RDC : 26 millions de dollars engagés contre Ebola dans l’est du pays
L’épidémie d’Ebola qui frappe les provinces du Nord-Kivu, du Sud-Kivu et de l’Ituri, dans l’est de la République démocratique du Congo (RDC), aggrave une situation humanitaire déjà précaire. C’est ce qu’a souligné la représentante du Royaume-Uni auprès des Nations unies, Jennifer MacNaughtan, lors d’une réunion du Conseil de sécurité consacrée à la crise en RDC.
Le Royaume-Uni salue les efforts des autorités congolaises et de la MONUSCO
La diplomate britannique a reconnu la réactivité des autorités congolaises face à cette urgence sanitaire, ainsi que le rôle essentiel joué par la Mission de l’Organisation des Nations unies pour la stabilisation en RDC (MONUSCO) dans l’acheminement des équipements médicaux vers les zones touchées. Londres a également mis en avant son engagement financier pour soutenir la lutte contre l’épidémie.
« Nous saluons la réaction rapide de la République démocratique du Congo et nous nous réjouissons des efforts déployés par la MONUSCO pour garantir que les fournitures essentielles parviennent aux zones affectées.

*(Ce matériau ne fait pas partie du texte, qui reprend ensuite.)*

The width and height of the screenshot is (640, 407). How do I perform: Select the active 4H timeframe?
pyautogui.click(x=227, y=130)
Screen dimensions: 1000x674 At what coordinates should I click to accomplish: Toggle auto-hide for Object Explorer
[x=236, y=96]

Le Royaume-Uni s’est engagé à verser jusqu’à 26 millions de dollars pour soutenir la lutte contre Ebola », a déclaré Jennifer MacNaughtan le 26 juin.
Une coordination renforcée face à l’insécurité persistante
Le Royaume-Uni collabore étroitement avec les autorités congolaises, les partenaires internationaux comme l’Organisation mondiale de la Santé (OMS) et le CDC Afrique, ainsi qu’avec les gouvernements régionaux pour optimiser la réponse sanitaire. Les priorités incluent la surveillance épidémiologique, les mesures de confinement et l’amélioration des capacités de préparation.
Cependant, la persistance des conflits armés dans l’est de la RDC, impliquant notamment la rébellion de l’AFC/M23 soutenue par le Rwanda et les forces gouvernementales, menace l’efficacité de la riposte. Dans ce contexte, le Royaume-Uni a appelé toutes les parties au conflit à garantir un accès humanitaire sans entrave aux populations touchées.
« Nous exigeons que toutes les parties respectent leurs obligations en matière d’accès humanitaire complet et sans restriction, conformément au droit international, afin de permettre une réponse sanitaire vitale », a insisté Jennifer MacNaughtan.
Une crise sanitaire aggravée par les conflits et l’insécurité
L’épidémie d’Ebola se propage dans des zones déjà fragilisées par les violences armées, les déplacements massifs de populations et une insécurité généralisée. Les communautés locales subissent des perturbations croissantes de leur quotidien : accès limité aux marchés, aux moyens de subsistance et aux services de base. Les systèmes de santé, déjà fragiles, peinent à répondre efficacement à l’urgence.
Pour une riposte efficace, il est impératif de sécuriser l’accès aux zones touchées, de maintenir une surveillance renforcée aux points d’entrée (formels et informels), et de diffuser des informations sanitaires claires et fiables. Pourtant, l’insécurité et les attaques contre le personnel soignant entravent gravement les opérations, notamment le traçage des contacts et la détection des cas.
Les autorités congolaises restent déterminées
Malgré ce contexte difficile, les autorités congolaises assurent que les mesures prises, en collaboration avec les partenaires nationaux et internationaux, permettront de contenir l’épidémie. Elles rappellent que la RDC a déjà maîtrisé seize épidémies d’Ebola par le passé, grâce à des ripostes robustes.